Pensando friamente, é dúbio o julgamento de Pound de que grandes artistas sempre sobrevivem e sempre sobreviverão. Embora o tempo frequentemente opere correções na fortuna de muitos autores, é difícil concluir que seja ele justiceiro infalível. Basta pensar no número de obras perdidas da Antiguidade — uma objeção assaz contundente. Mas é possível pensar, também, nos artistas jamais contemplados: quantos seriam?… Somos forçados a admitir que a sorte, esta sim, é sempre determinante.

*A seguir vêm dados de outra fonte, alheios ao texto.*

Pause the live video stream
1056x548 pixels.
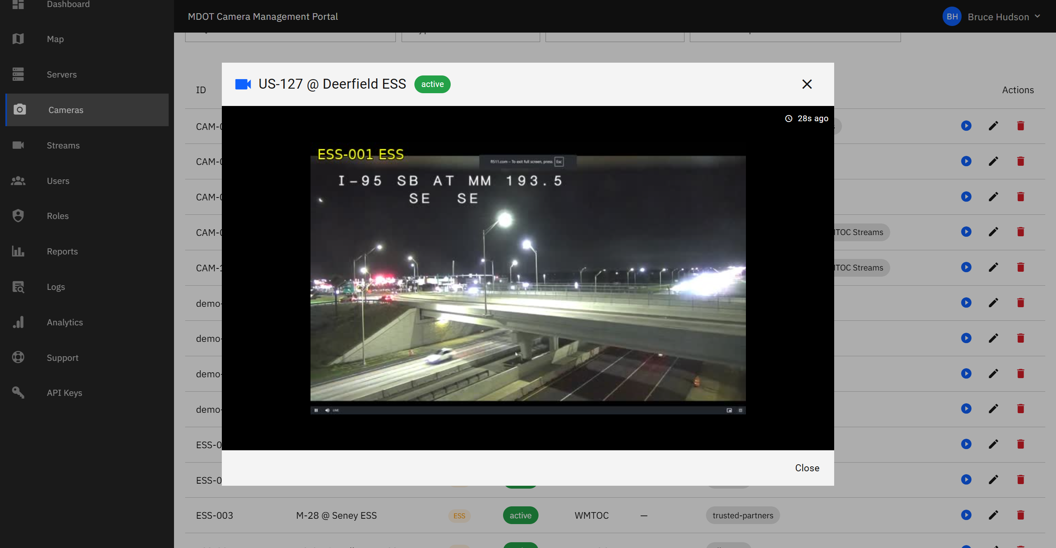coord(316,410)
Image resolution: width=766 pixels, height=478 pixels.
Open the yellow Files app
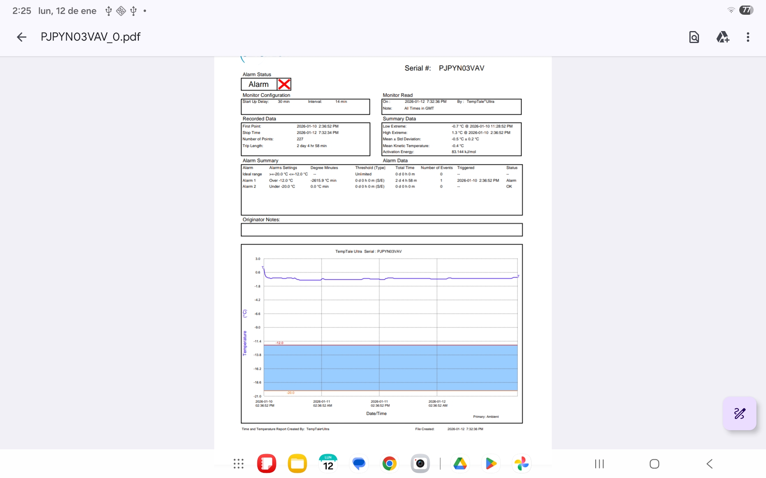tap(297, 464)
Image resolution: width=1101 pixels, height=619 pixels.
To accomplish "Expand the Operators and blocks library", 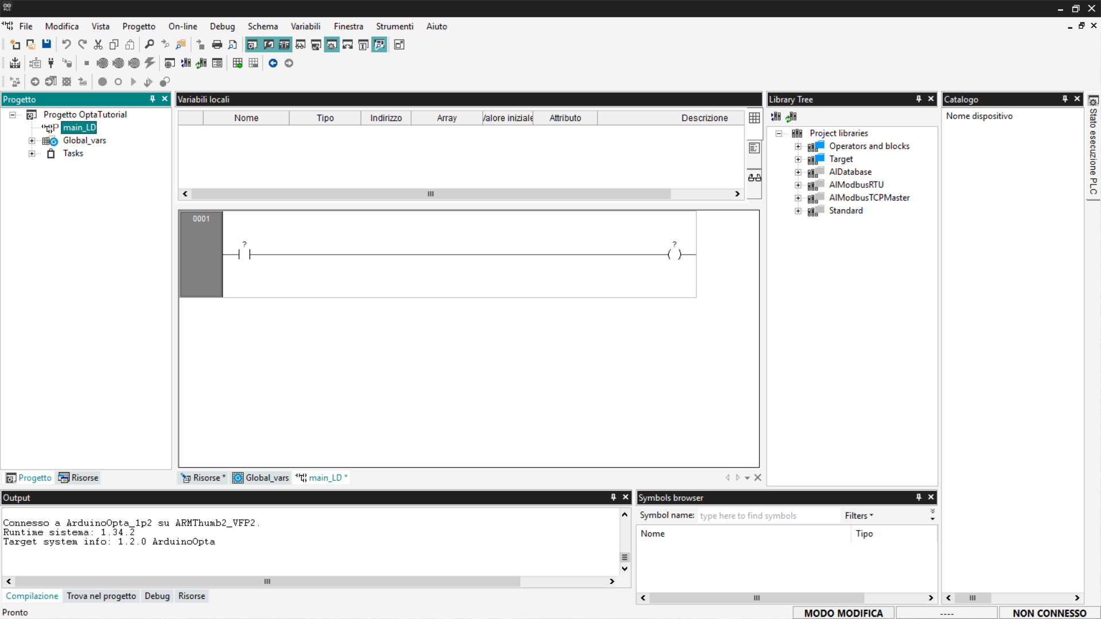I will [x=798, y=146].
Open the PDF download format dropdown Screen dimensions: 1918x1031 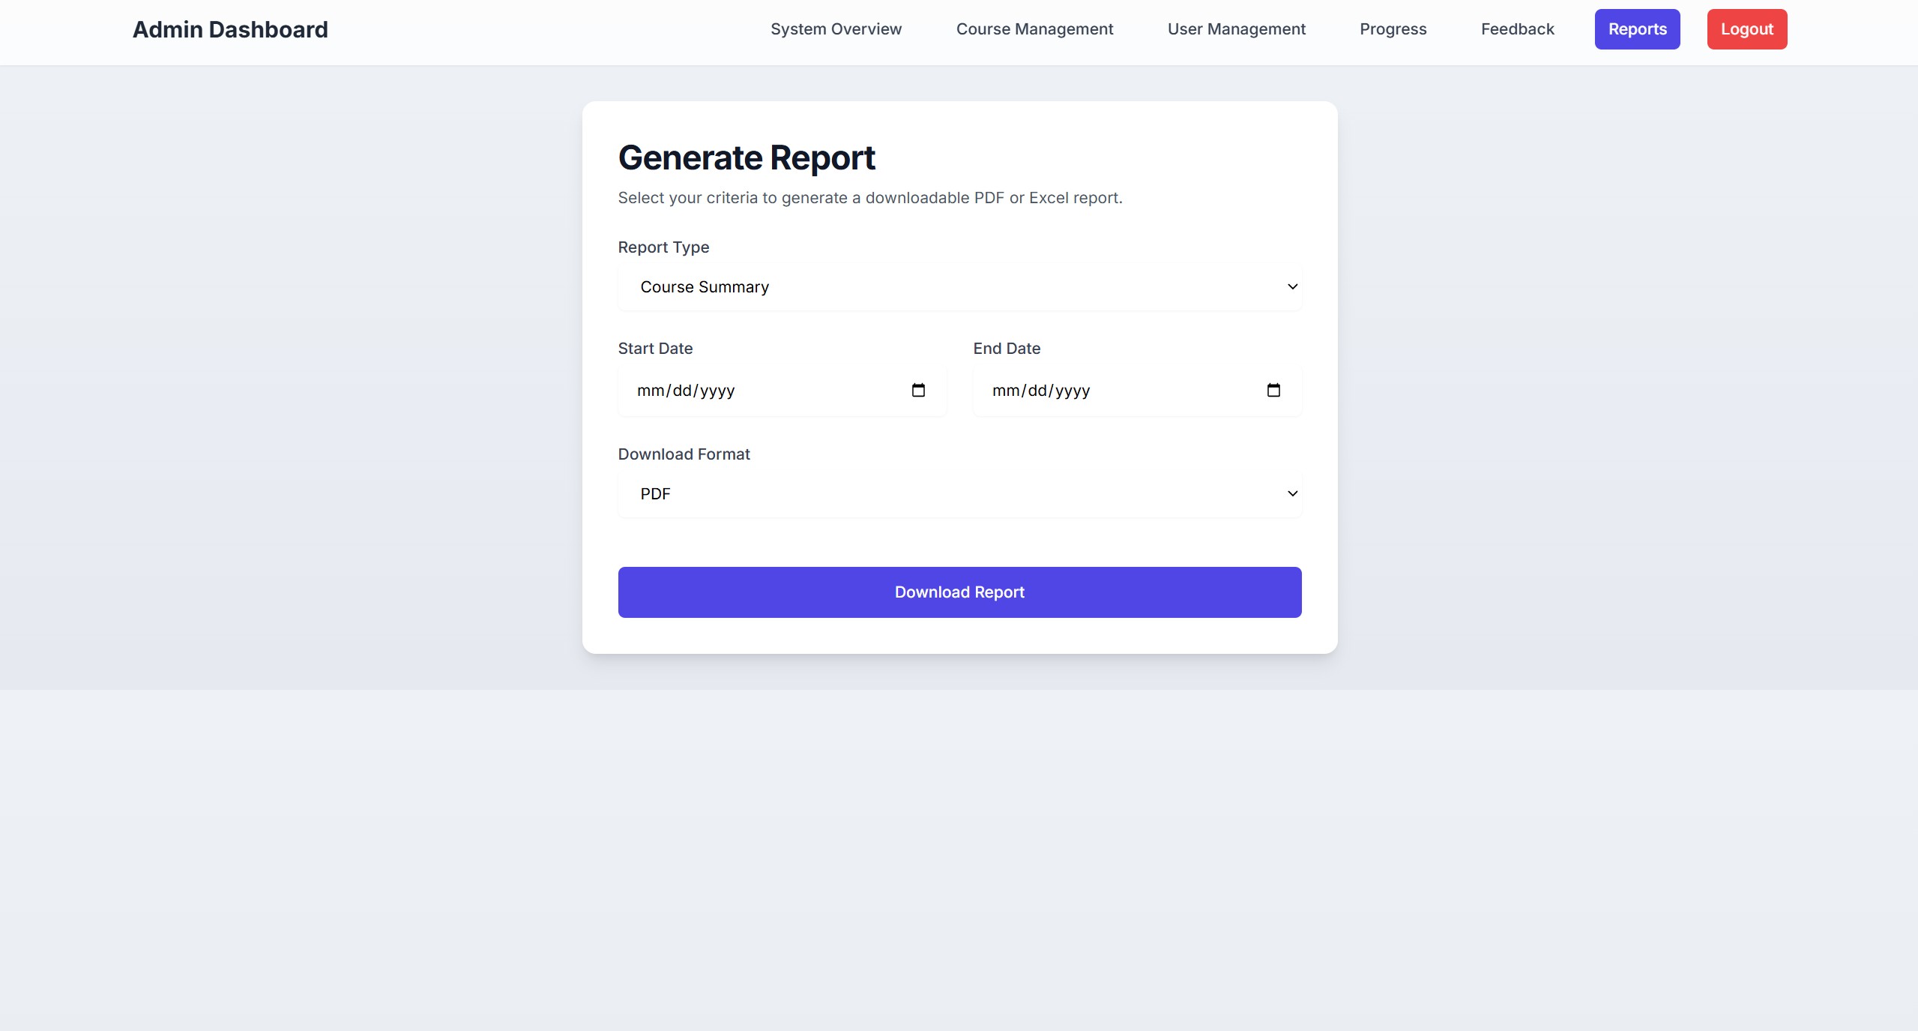tap(959, 494)
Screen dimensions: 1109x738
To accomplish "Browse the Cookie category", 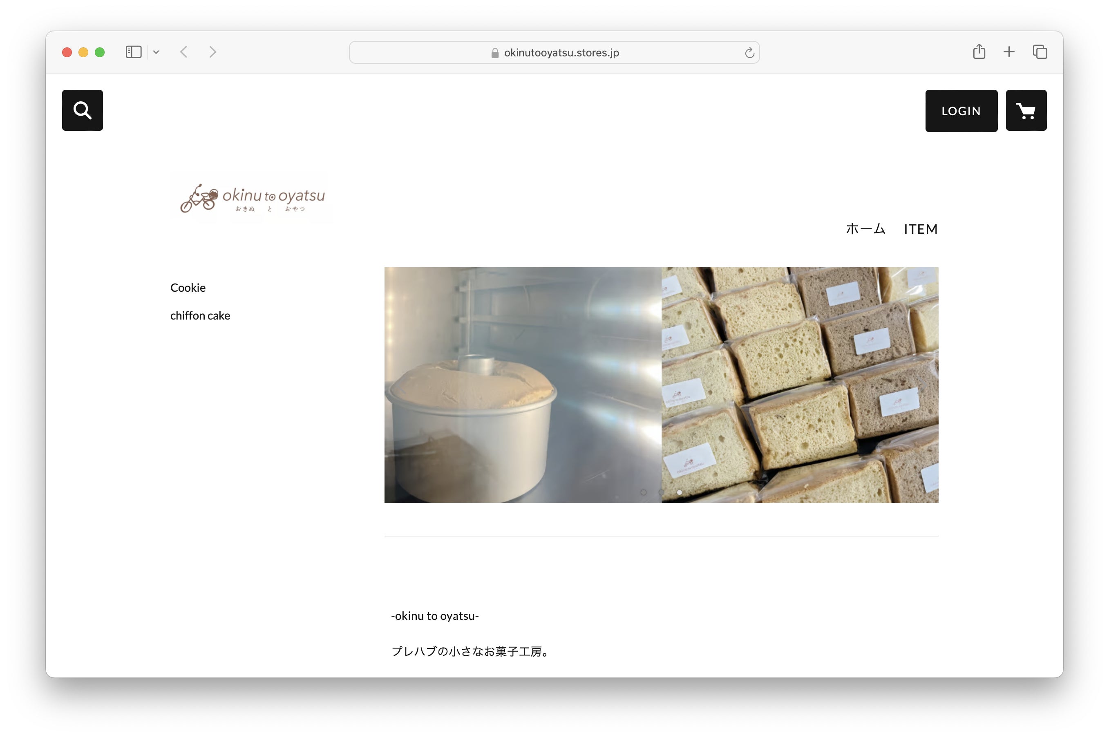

A literatura é uma resposta
Outra de Pavese: “La letteratura è una difesa contro le offese della vita” — acrescento: não somente uma defesa, mas uma resposta. Talvez por não tê-lo enxergado e, dado momento, julgado a defesa inútil, Pavese recorreu ao suicídio. O suicídio só serve de afirmação para o artista que, por um momento, perde completamente a esperança na arte. Pavese, matando-se, renunciou ao próprio gênio, à possibilidade de gravar em literatura a singularidade de sua experiência; assumiu, enfim, a inutilidade da arte, a sua incapacidade de sobrepujar a vida preenchendo-a, simultaneamente, de sentido. Em suma, é esse o juízo que legou-nos o poeta.
Viver é crer na mentira
“L’arte de vivere è l’arte di saper credere alle menzogne” — diz, com acerto, Cesare Pavese. Para agir, é necessário crer; não há vida sem esperança, sem ao menos uma ínfima expectativa, um mínimo brilhar de olhos que, ao acordar, espera o hoje melhor que o ontem. O homem deixa-se iludir por necessidade psicológica; ilusões são alimento para uma mente programada para acreditar. É por isso que a análise do ser humano passa necessariamente pela investigação do irracional.
“Heróis” dignos de desprezo
A maneira como, em Guerra e paz, Tolstói repetidamente desdenha do “gênio militar” que deixou a Rússia destruído e de todos os seus vis admiradores é uma mostra acachapante de sua nobreza e altivez moral. O desserviço que prestam historiadores idolatrando loucos assassinos, escravos das ambições mais abjetas que fizeram da carne humana o trampolim para seus anseios mesquinhos, apresentando-os como criaturas superiores e modelos de virtude é digno de repulsa total. Tais historiadores, lambedores de botas medíocres, frequentemente encontram o admirável em tarados responsáveis por carnificinas espantosas, e o narram com a pompa de um patriotismo vestido de honra — mas são os mesmos que, em vida, vendem a honra por um elogio público e imploram de joelhos por aceitação.